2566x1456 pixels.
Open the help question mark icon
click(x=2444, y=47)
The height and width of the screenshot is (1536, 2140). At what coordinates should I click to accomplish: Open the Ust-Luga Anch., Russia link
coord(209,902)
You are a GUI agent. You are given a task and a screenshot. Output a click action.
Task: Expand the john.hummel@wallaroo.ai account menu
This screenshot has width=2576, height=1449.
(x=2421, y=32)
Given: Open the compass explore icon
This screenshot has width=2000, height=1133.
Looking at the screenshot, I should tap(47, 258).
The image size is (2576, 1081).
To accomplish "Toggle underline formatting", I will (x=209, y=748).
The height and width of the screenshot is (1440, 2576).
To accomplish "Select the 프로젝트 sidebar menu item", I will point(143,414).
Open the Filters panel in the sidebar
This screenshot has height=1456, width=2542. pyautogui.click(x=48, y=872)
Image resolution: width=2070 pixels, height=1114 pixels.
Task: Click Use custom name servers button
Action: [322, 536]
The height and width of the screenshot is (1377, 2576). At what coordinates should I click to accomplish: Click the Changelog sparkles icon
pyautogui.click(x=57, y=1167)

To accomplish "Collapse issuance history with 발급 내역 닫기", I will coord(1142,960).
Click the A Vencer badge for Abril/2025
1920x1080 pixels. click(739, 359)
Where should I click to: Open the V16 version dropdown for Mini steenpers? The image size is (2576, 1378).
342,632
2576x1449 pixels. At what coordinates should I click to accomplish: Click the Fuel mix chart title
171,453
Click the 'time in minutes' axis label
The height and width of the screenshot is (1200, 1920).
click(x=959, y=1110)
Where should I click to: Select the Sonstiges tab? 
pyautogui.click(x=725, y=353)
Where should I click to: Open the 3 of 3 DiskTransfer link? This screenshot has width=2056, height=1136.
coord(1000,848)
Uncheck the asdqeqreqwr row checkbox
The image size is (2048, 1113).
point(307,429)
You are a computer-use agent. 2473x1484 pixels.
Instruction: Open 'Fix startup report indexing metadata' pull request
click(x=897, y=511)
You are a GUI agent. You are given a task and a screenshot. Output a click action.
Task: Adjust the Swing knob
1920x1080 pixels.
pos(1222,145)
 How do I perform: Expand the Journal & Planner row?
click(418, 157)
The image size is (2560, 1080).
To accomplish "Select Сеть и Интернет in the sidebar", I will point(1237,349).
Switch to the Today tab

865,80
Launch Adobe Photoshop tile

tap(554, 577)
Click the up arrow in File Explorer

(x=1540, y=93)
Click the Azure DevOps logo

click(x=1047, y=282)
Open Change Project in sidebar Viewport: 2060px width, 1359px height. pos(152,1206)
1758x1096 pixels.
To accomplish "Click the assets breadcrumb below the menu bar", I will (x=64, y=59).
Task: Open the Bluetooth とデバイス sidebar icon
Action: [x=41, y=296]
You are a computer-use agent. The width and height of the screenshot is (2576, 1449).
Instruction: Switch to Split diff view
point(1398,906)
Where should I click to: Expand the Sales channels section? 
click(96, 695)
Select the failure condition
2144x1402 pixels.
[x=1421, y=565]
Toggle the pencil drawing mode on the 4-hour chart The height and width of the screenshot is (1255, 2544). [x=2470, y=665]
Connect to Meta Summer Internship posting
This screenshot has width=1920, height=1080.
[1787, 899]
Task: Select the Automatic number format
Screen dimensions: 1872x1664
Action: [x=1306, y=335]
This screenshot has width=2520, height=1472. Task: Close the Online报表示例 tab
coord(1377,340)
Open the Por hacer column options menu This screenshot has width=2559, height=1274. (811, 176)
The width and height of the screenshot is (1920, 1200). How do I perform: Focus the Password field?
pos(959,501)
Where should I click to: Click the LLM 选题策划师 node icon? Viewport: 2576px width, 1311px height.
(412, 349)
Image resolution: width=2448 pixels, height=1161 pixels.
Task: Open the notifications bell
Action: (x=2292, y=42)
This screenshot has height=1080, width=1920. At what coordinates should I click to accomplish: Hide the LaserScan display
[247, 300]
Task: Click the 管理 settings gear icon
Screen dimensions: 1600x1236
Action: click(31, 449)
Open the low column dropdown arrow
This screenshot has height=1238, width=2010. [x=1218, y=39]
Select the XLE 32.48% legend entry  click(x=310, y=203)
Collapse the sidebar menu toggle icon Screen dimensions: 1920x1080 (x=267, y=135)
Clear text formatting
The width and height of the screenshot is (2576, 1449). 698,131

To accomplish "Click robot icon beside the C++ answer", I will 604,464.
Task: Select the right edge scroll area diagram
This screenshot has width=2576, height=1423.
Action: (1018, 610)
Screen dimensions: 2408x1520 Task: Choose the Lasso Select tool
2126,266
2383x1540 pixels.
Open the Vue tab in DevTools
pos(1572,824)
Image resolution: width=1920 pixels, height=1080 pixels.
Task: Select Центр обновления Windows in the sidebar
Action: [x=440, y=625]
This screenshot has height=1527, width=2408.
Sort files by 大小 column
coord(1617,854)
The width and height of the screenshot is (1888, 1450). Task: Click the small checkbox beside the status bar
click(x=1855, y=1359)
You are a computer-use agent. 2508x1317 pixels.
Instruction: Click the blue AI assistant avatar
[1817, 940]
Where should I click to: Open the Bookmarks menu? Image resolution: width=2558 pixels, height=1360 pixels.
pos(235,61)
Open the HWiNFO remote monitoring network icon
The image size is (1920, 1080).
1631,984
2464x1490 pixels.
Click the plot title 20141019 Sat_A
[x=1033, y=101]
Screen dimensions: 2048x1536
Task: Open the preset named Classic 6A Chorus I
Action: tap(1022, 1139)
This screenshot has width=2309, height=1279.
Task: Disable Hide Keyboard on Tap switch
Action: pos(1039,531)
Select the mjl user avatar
★ ★ ★ ★ ★
An exact reproduction of the listing is required, covering every entry.

2566x1456 pixels.
Open the help question mark icon
click(x=2444, y=47)
The height and width of the screenshot is (1536, 2140). At what coordinates should I click to accomplish: Open the Ust-Luga Anch., Russia link
coord(209,902)
You are a GUI agent. You are given a task and a screenshot. Output a click action.
Task: Expand the john.hummel@wallaroo.ai account menu
This screenshot has width=2576, height=1449.
(x=2421, y=32)
Given: Open the compass explore icon
This screenshot has width=2000, height=1133.
Looking at the screenshot, I should tap(47, 258).
The image size is (2576, 1081).
To accomplish "Toggle underline formatting", I will (x=209, y=748).
The height and width of the screenshot is (1440, 2576).
To accomplish "Select the 프로젝트 sidebar menu item", I will point(143,414).
Open the Filters panel in the sidebar
This screenshot has height=1456, width=2542. pyautogui.click(x=48, y=872)
Image resolution: width=2070 pixels, height=1114 pixels.
Task: Click Use custom name servers button
Action: [322, 536]
The height and width of the screenshot is (1377, 2576). At what coordinates should I click to accomplish: Click the Changelog sparkles icon
pyautogui.click(x=57, y=1167)

To accomplish "Collapse issuance history with 발급 내역 닫기", I will coord(1142,960).
Click the A Vencer badge for Abril/2025
1920x1080 pixels. click(739, 359)
Where should I click to: Open the V16 version dropdown for Mini steenpers? The image size is (2576, 1378).
342,632
2576x1449 pixels. At what coordinates should I click to accomplish: Click the Fuel mix chart title
171,453
Click the 'time in minutes' axis label
The height and width of the screenshot is (1200, 1920).
click(x=959, y=1110)
Where should I click to: Select the Sonstiges tab? 
pyautogui.click(x=725, y=353)
Where should I click to: Open the 3 of 3 DiskTransfer link? This screenshot has width=2056, height=1136.
coord(1000,848)
Uncheck the asdqeqreqwr row checkbox
The image size is (2048, 1113).
point(307,429)
You are a computer-use agent. 2473x1484 pixels.
Instruction: Open 'Fix startup report indexing metadata' pull request
click(x=897, y=511)
You are a GUI agent. You are given a task and a screenshot. Output a click action.
Task: Adjust the Swing knob
1920x1080 pixels.
pos(1222,145)
 How do I perform: Expand the Journal & Planner row?
click(418, 157)
The image size is (2560, 1080).
To accomplish "Select Сеть и Интернет in the sidebar", I will point(1237,349).
Switch to the Today tab

865,80
Launch Adobe Photoshop tile

tap(554, 577)
Click the up arrow in File Explorer

(x=1540, y=93)
Click the Azure DevOps logo

click(x=1047, y=282)
Open Change Project in sidebar Viewport: 2060px width, 1359px height. pos(152,1206)
1758x1096 pixels.
To accomplish "Click the assets breadcrumb below the menu bar", I will (x=64, y=59).
Task: Open the Bluetooth とデバイス sidebar icon
Action: [x=41, y=296]
You are a computer-use agent. The width and height of the screenshot is (2576, 1449).
Instruction: Switch to Split diff view
point(1398,906)
Where should I click to: Expand the Sales channels section? 
click(96, 695)
Select the failure condition
2144x1402 pixels.
[x=1421, y=565]
Toggle the pencil drawing mode on the 4-hour chart The height and width of the screenshot is (1255, 2544). [x=2470, y=665]
Connect to Meta Summer Internship posting
This screenshot has width=1920, height=1080.
[1787, 899]
Task: Select the Automatic number format
Screen dimensions: 1872x1664
Action: [x=1306, y=335]
This screenshot has width=2520, height=1472. Task: Close the Online报表示例 tab
coord(1377,340)
Open the Por hacer column options menu This screenshot has width=2559, height=1274. (811, 176)
The width and height of the screenshot is (1920, 1200). How do I perform: Focus the Password field?
pos(959,501)
Where should I click to: Click the LLM 选题策划师 node icon? Viewport: 2576px width, 1311px height.
(412, 349)
Image resolution: width=2448 pixels, height=1161 pixels.
Task: Open the notifications bell
Action: (x=2292, y=42)
This screenshot has height=1080, width=1920. At what coordinates should I click to accomplish: Hide the LaserScan display
[247, 300]
Task: Click the 管理 settings gear icon
Screen dimensions: 1600x1236
Action: click(31, 449)
Open the low column dropdown arrow
This screenshot has height=1238, width=2010. [x=1218, y=39]
Select the XLE 32.48% legend entry  click(x=310, y=203)
Collapse the sidebar menu toggle icon Screen dimensions: 1920x1080 (x=267, y=135)
Clear text formatting
The width and height of the screenshot is (2576, 1449). 698,131

To accomplish "Click robot icon beside the C++ answer", I will 604,464.
Task: Select the right edge scroll area diagram
This screenshot has width=2576, height=1423.
Action: (1018, 610)
Screen dimensions: 2408x1520 Task: Choose the Lasso Select tool
2126,266
2383x1540 pixels.
Open the Vue tab in DevTools
pos(1572,824)
Image resolution: width=1920 pixels, height=1080 pixels.
Task: Select Центр обновления Windows in the sidebar
Action: [x=440, y=625]
This screenshot has height=1527, width=2408.
Sort files by 大小 column
coord(1617,854)
The width and height of the screenshot is (1888, 1450). Task: Click the small checkbox beside the status bar
click(x=1855, y=1359)
You are a computer-use agent. 2508x1317 pixels.
Instruction: Click the blue AI assistant avatar
[1817, 940]
Where should I click to: Open the Bookmarks menu? Image resolution: width=2558 pixels, height=1360 pixels.
pos(235,61)
Open the HWiNFO remote monitoring network icon
The image size is (1920, 1080).
1631,984
2464x1490 pixels.
Click the plot title 20141019 Sat_A
[x=1033, y=101]
Screen dimensions: 2048x1536
Task: Open the preset named Classic 6A Chorus I
Action: tap(1022, 1139)
This screenshot has width=2309, height=1279.
Task: Disable Hide Keyboard on Tap switch
Action: pos(1039,531)
Select the mjl user avatar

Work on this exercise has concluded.